El premio Ibrahim contrasta con el Nobel de Paz. En la página de este último, se establece que su ganador en 2009 lo fue “por sus extraordinarios esfuerzos para fortalecer la diplomacia internacional y la cooperación entre los pueblos”.  En 2006, el premio a Muhammad Yunus se debió a “sus esfuerzos para crear desarrollo económico y social desde abajo”. La mitad del premio fue dado a su banco, el Grameen Bank.

La impresión que se tiene es la de un premio flexible, dado con criterios muy sujetos a variación grande, incluso por intenciones nada más, en comparación a otro más estricto, con reglas más rígidas y posibilidades más reales de ser declarado desierto. Cualquiera puede ganar el Nobel, pero no el Ibrahim. ¿Criticable? No necesariamente, cada uno tiene sus reglas y son ellas las que dan los resultados. Los que sean.

Pero sí pueden ser criticadas las reglas, unas más específicas que otras. Bajo unas reglas, la oportunidad de ganar se abre a casi cualquiera, por cualquier motivo y eso produce un efecto colateral, la de creación de reglas no escritas que provienen de quien sea que otorga el premio, no del fundador. Es decir, al final, aunque no se quiera, hay reglas.
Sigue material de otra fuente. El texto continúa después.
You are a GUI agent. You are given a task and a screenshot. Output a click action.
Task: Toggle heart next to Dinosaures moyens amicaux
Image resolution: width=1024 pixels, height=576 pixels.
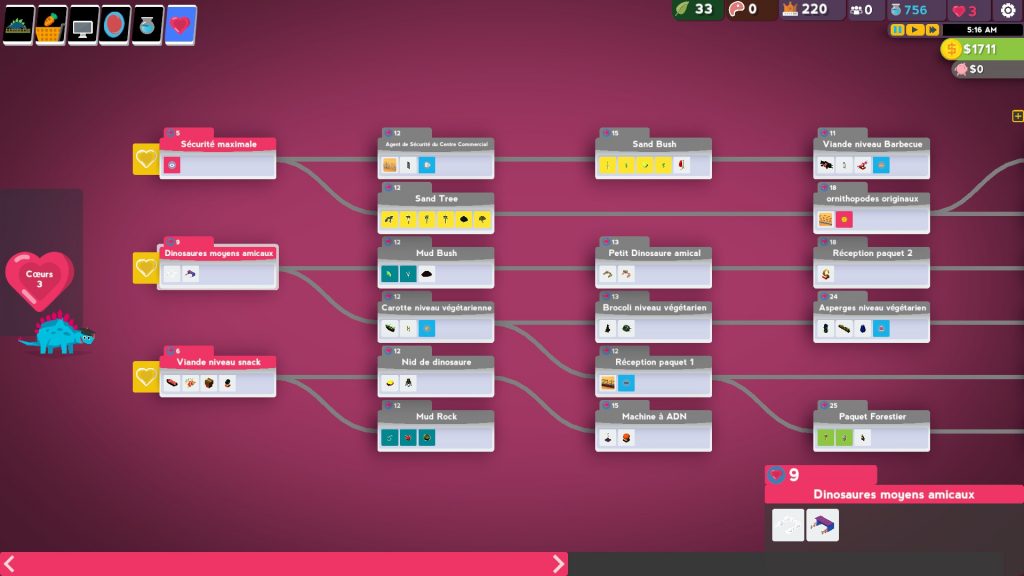point(147,268)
Pero la única diferencia es que unas las puso el fundador y las otras las pusieron los que determinan al ganador.

En el caso del Premio Ibrahim, uno de los miembros del comité que lo otorga es Kofi Annan, no precisamente un personaje confiable y que daría el premio a cualquiera… si es que tuviera reglas flexibles. Pero las reglas del premio le impiden aplicar las suyas.

Total que al final de cuentas se tienen reglas en ambos casos. En el caso Ibrahim, su fundador las hizo explícitas y son rigurosas. En el caso del Nobel, no hay reglas específicas formales, pero las hay de todas formas: son las no conocidas, las implícitas, que imponen quienes deciden quién gana.

De acuerdo con lo anterior, es posible hacer predicciones más o menos razonables para ambos premios. Para pronosticar quién gana el Ibrahim, usted encuentra personajes que cumplan con esos requisitos, los que estableció su fundador. Y, para pronosticar el Nobel, usted usa otras reglas, las que imagina que tiene el comité que lo otorga.

Es decir, para pronosticar el Nobel, usted puede acudir a examinar los ganadores de los últimos años: Obama, Martti Ahtisaari, Al Gore, Muhammad Yunus, Mohamed ElBaradei, Wangari Muta Maathai, Carter, Kofi Annan, y otros más, entre los que están, Rigoberta Menchú y Yasser Arafat. Será un buen ejercicio encontrar comunes denominadores entre ellos.

Los comunes denominadores del Ibrahim se saben de antemano, pero no los del Nobel. Es decir, el Nobel se rige por las reglas no explícitas de su comité debido a la falta de criterios específicos.

Las críticas al Nobel dado a Obama, algunas de ellas sumamente razonables, oscurecen el fondo de la cuestión. Un premio dado por intenciones nobles resultaría inadmisible en el caso de Ibrahim, pero resulta el criterio central para el Nobel. Esta es una diferencia notable, que ayuda a evaluar la calidad del premio dado y que será muy variable en el caso del Nobel, pero no en el otro.

En fin, otro caso en el que mayor información conduce a mayor entendimiento de la realidad.